◆ **TEXT SEGMENT**
· · ·
Berkshire BRK.B, -0.95% BRK.A, -1.29% on Saturday reported first-quarter net income of $11.7 billion, or $7,638 per Class A share equivalent, compared to a loss of $49.7 billion, or $30,653 per Class A share equivalent, in the year-earlier period. Operating earnings, which exclude some investment results, rose to $7.02 billion from $5.87 billion in the year prior. Berkshire held some $145.4 billion in cash at the end of the first quarter, up from about $138.3 billion at the end of 2020.

The conglomerate runs a large insurance operation as well as railroad, utilities, industrial manufacturers, retailers and even auto dealerships. It also holds large investments, especially in the stock market. An accounting rule change in recent years has meant that Berkshire’s earnings often reflect the larger performance of the stock market, while operating earnings more accurately reflect the firm’s vast business operations.

Berkshire’s insurance-underwriting business had operating earnings of $764 million in the first quarter, up from $363 million a year ago. Insurance-investment income slipped to $1.21 billion, from $1.39 billion. The company’s railroad, utilities and energy units earned $1.95 billion, up from $1.75 billion.

The major U.S. stock indexes closed the Berkshire reporting period near record highs. The S&P 500 climbed 5.8% in the first quarter this year, while the Dow Jones Industrial Average rose 7.8%. Berkshire’s Class A shares fell $4,300 to $412,500 on Friday. They have gained 20% so far this year. The company was a big buyer of its own stock last year, and spent some $6.6 billion on share repurchases during the first quarter.

The company produced annualized gains of 20% from 1965 to 2020, outperforming the S&P 500’s 10.2% gains, including dividends. In recent years, Berkshire’s performance has dipped. The company’s total returns over the past five years were 14%, compared with 18% for the S&P 500. The slump has made Berkshire an easier target for money managers seeking governance changes at the company.
· · ·
◆ **DATA BELOW**
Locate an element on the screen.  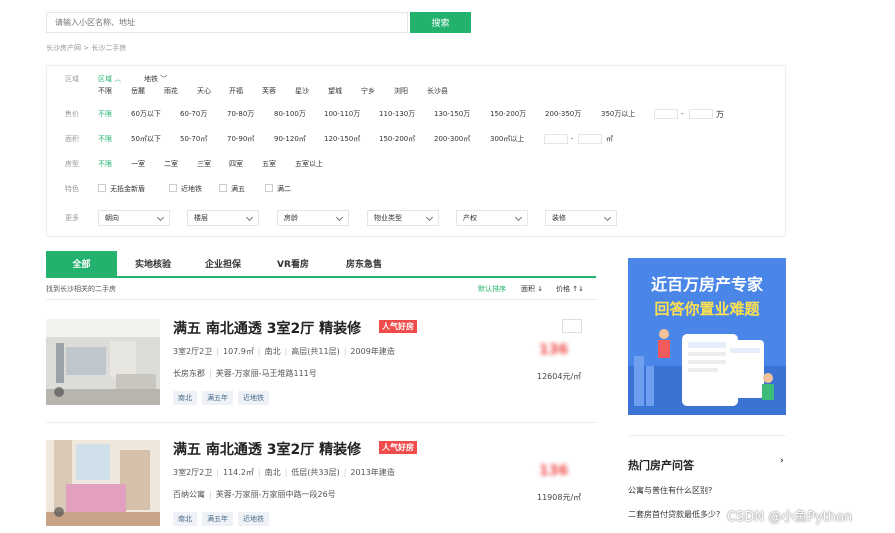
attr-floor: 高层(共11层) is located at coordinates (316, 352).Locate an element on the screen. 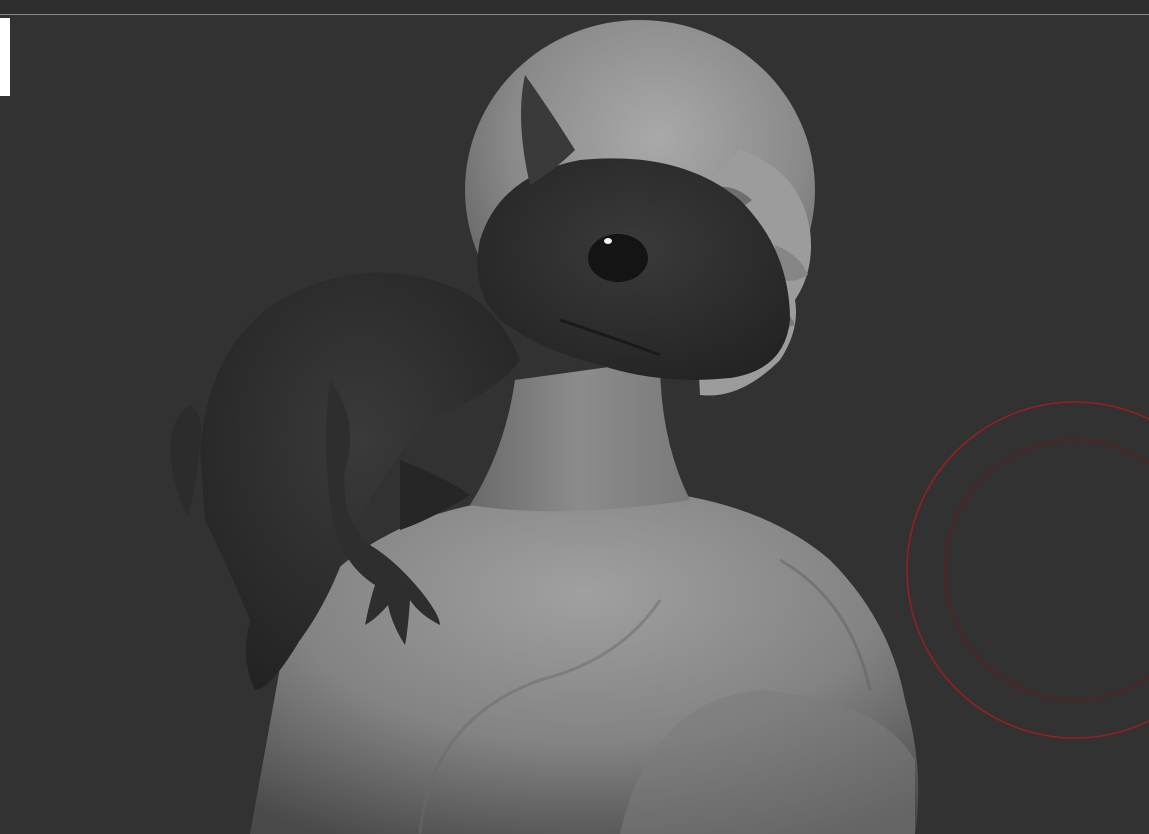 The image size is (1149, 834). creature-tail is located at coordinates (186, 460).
· · ·
◆ **WORK INSTRUCTIONS**
Summarize the text above on Berkshire's first-quarter results in two sentences.

◆ **RESPONSE TO THIS EXERCISE**
Berkshire reported first-quarter net income of $11.7 billion, compared with a loss of $49.7 billion a year earlier. Operating earnings rose to $7.02 billion from $5.87 billion, and cash grew to about $145.4 billion, though the company's 14% total return over the past five years trailed the S&P 500's 18%.